Reading of these Articles will abundantly make clear that the President or Governor may exercise the pleasure doctrine subject to the restrictions imposed in the Constitution. In the absence of any restrictions the pleasure doctrine of the President or the Governor becomes unfettered.
In Union of India and Anr. v. K.S. Subramanian, 1989 Supp (1) SCC 331, the Supreme Court observed as follows:
“….. Article 311 (2) thus imposes a fetter on the power of the President or the Governor to determine the tenure of a civil servant by the exercise of pleasure. Tulsiram case was concerned with the exclusion of Article 311 (2) by reason of second proviso thereunder. We are also concerned with the exclusion of Article 311(2), if not by second proviso but by the nature of post held by the respondent…..”
In the said case, the Supreme Court further observed that the employee occupied the post drawing his salary from the Defence Estimates, and therefore, would not be entitled to get protection under Article 311 (2). The exclusionary effect of Article 311 (2) deprived him the protection which he is otherwise entitled to. The Supreme Court in the said case further observed that in such cases there would be no fetter in the exercise of the pleasure of the President or the Governor. So, the restrictions imposed under Article 311 (2) any employee not entitled to get the protection under Article 311 (2) will be exposed to the pleasure of the President or Governor without any fetter and in such cases he President can use the pleasure doctrine without any restriction.
In the instant case, it is admitted fact that the employee was a civilian employee drawing his salary from the Defence Estimates. Therefore, Article 311 was of no application. In that event the President can pass order terminating the service without any fetter. Therefore, we find sufficient force on the submission of the learned cdunsel for the respondents that the President could pass the Annexure A-5 order dated 18.8.1992 invoking the power under Article 310(1). Even if the CCS (CCA) Rules are not applicable, as submitted by the learned counsel for the applicant, it would not effect the President’s power under Article 311.
In view of the above we answer Point No. I in the affirmative and in favour of the respondents.
Point No. II
12. This point does not require much time to come to the conclusion. In view of the decision in K.S. Subramanian’s case (supra), Article 311 is not applicable. In para 5 of the said judgment, the Supreme Court observed that acivilian employee in Defence Service who is paid salary out of the estimates of the Military of Defence does not enjoy the protection of Article 311 (2). Again, in L.R. Khurana v. Unionoflndia, (1971) 1 SCC 780, the Supreme Court observed as follows:
“The question whether the case of the appellant was governed by Article 311 of the Constitution stands concluded by two decisions of this Court. In Jagatrai Mahinchand Ajwani v. Union of India, it was held that an Engineer in the Military Service who was drawing his salary from the Defence Estimates could not claim the protection of Article 311(2) of the Constitution. In that case also the appellant was found to have held a post connected with Defence as in the present case. This decision was followed in S.P. Behl v. Union of India. Both these decisions fully cover the case of the applicant so far as the applicability of Article 311 is concerned”.
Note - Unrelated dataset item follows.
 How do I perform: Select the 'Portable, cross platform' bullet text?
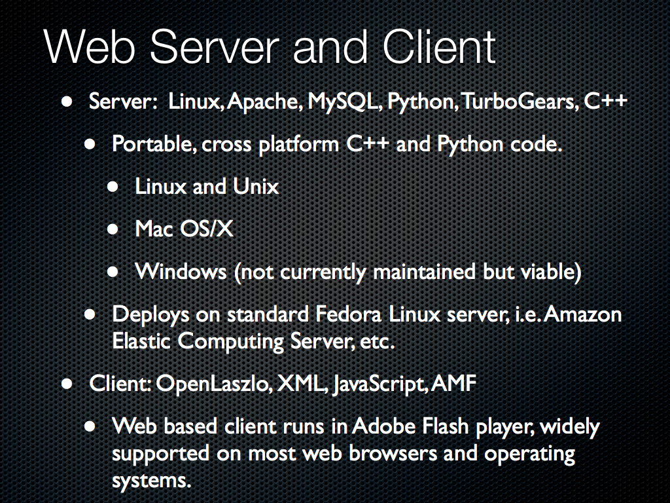(x=337, y=144)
In K.S. Subramanian’s case, the High Court proceeded with the matter as if the CCS (CCA) Rules, 1965 were applisable. However, in para 11 of the judgment, the Apex Court observed as follows :
“…..The 1965 Rules among others, provide procedure for imposing the three major penalties that are set out under Article 311 (2). When Article 311 (2) itself stands excluded and the protection thereunder is withdrawn there is little that one could do under the 1965 Rules in favour of the respondent. The said Rules can not independently play any part since the rule making power under Article 309 is subject to Article 311. This would be the legal and logical conclusion.”
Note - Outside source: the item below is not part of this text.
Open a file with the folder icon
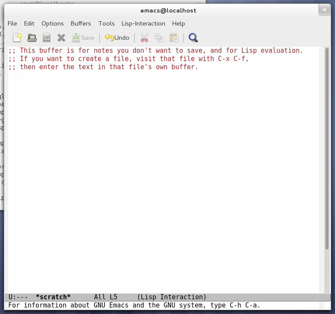Viewport: 335px width, 314px height. click(x=32, y=38)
In view of the decisions quoted above, the CCS (CCA) Rules, 1965 would not be applicable in the present case. It that is so, the non-application of the CCS (CCA) Rules will not curtail the power of Article 310(1).
Accordingly, this point is answered in favour of the respondents. Point No. III
13. The learned counsel for the applicant submitted before us that the impugned order was not passed in compliance with the Transaction of Business Rules, 1961. The President’s signature was not obtained in the present case. In reply, Mr. Gangwani placed before us the details of the procedure adopted before passing of the impugned order. The order was passed in the name of the President and was authenticated by the Under Secretary, Ministry of Defence. We do not find any infirmity in the procedure adopted. The President or Governor acts on the aid and advice of the council of Ministers in executive action and is not required by the Constitution to act personally without the aid and advice of the council of Ministers. On looking to the papers and on hearing the learned counsel for the parties we do not find any infirmity in the order. Assuming there are some irregularities in compliance with the rules it would not make the impugned order invalid in view of the fact that the rules made under Article 77 are only directory in nature.
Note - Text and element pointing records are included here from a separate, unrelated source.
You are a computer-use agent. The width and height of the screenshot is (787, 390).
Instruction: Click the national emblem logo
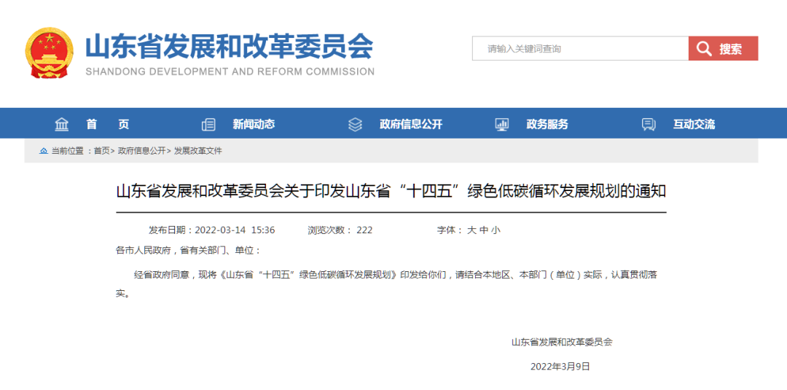point(50,52)
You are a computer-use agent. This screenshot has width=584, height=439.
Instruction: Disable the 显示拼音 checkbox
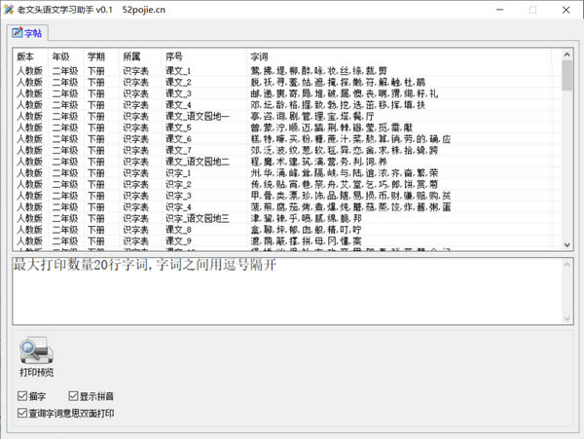click(73, 396)
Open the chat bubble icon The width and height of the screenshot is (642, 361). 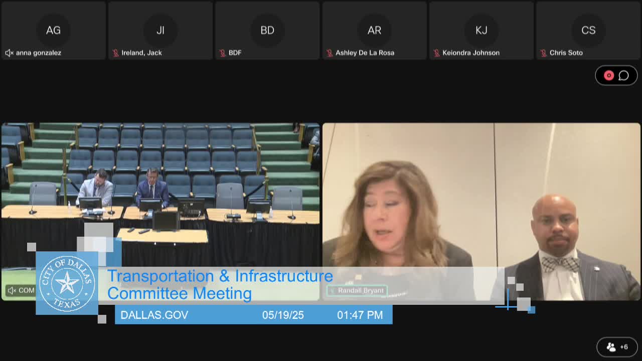click(x=624, y=75)
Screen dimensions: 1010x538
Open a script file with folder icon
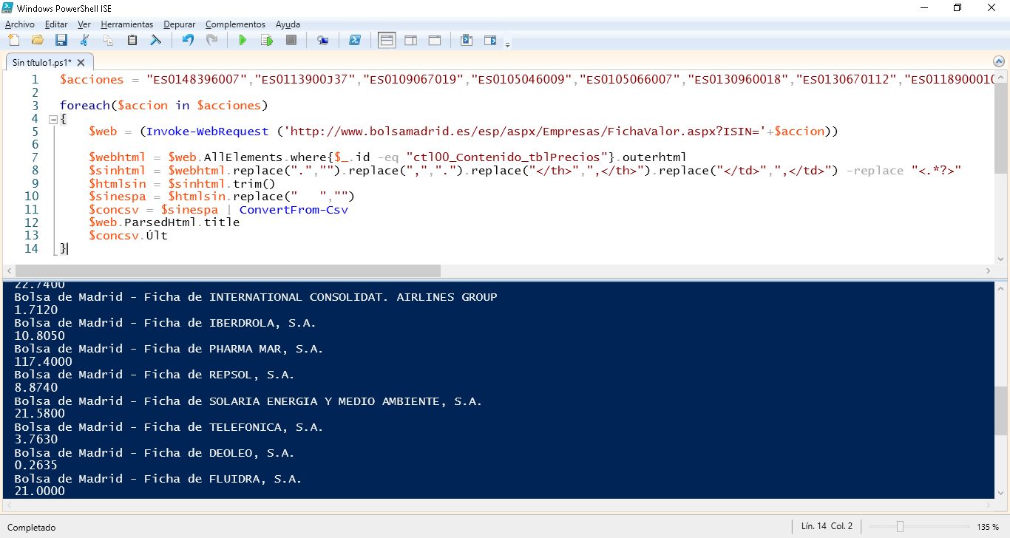click(37, 40)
Accordingly this point is answered in the affirmative and in favour of the respondents. Point No. IV
14. The learned counsel for the applicant very strenuously argued before us that there was no material for passing the impugned order by adopting a summary procedure. The materials were placed before us. Mr. Gangwani had also placed before us certain records. We do not feel that the impugned order was passed without any material. Besides, if Article 310 is unfettered as observed earlier the President may come to the conclusion on the materials before it. Considering the entire facts and circumstances of the case we do not agree with the learned counsel for the applicant that the impugned order was passed without any material.
Therefore, this point is also answered in the affirmative and in favour of the respondents.
15. In view of our discussions made hereinbefore, we find no merit in the application. Besides, Mr. Gangwani submitted before us that in two other original applications this Tribunal refused to interfere with the order of dismissal passed by the authority. We do not find any ground to disagree with the earlier decisions of the Tribunal,
16. Accordingly the application is dismissed. No order as to costs.